I urge everyone to read these two reviews for themselves the better to reflect on Pynchon’s appearance in the magical Guardian list.  Then go and reread Wood’s review of Underworld (in The Broken Estatewhere he tells us not how DeLillo might have written the same kind of book better, but that he wrote the wrong kind of book.  Go read his review of Toni Morrison’s Paradise ("distastefully" discussed in my last post), which opens with Wood’s animadversions on why magical realism in the novel is illegitimate and even morally destructive.  Again – not poor execution of an otherwise acceptable mode of fiction-making, but the wrong kind of fiction-making. 
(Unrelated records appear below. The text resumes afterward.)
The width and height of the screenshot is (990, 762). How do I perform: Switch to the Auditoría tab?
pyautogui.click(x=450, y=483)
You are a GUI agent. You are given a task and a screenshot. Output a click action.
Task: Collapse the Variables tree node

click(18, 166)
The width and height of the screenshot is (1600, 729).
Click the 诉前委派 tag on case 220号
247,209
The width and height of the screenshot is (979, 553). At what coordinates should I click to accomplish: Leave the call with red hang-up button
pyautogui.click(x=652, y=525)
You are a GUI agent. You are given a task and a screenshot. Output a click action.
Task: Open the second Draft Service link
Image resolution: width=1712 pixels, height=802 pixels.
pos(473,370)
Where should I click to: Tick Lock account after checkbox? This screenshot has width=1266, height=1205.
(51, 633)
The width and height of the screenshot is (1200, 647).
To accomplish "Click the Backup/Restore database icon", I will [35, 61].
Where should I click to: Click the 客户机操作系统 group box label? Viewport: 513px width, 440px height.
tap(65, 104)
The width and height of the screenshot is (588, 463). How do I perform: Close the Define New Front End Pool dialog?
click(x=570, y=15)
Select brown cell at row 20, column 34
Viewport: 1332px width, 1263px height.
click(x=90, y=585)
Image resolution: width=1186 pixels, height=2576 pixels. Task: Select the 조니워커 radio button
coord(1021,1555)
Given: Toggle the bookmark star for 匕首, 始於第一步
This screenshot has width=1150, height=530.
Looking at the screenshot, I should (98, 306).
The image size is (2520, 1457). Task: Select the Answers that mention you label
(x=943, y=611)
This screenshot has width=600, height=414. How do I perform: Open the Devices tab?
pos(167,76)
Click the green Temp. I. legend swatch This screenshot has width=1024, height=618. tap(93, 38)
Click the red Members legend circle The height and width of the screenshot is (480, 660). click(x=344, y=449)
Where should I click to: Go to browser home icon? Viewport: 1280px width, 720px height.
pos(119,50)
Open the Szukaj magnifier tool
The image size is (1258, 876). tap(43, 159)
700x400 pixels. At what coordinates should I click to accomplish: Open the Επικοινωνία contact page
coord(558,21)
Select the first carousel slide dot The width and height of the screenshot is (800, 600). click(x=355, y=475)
So what if he says he “liked” Beloved or White Noise or The Crying of Lot 49, and was perhaps even telling the truth?  What bearing could this possibly have when the mere assertion or claim is put into the balance with the actual texts of his reviews?  It’s a basic proposition of critical thought that new evidence (and this list was clearly news to the Woodies) should be evaluated in the context of what is already known, that the incidental detail should be placed in the larger picture.  Go and do your homework, ephebes and Woodies, before you embarrass yourselves crowing about names on lists.  Think for a change, instead of just swallowing Wood.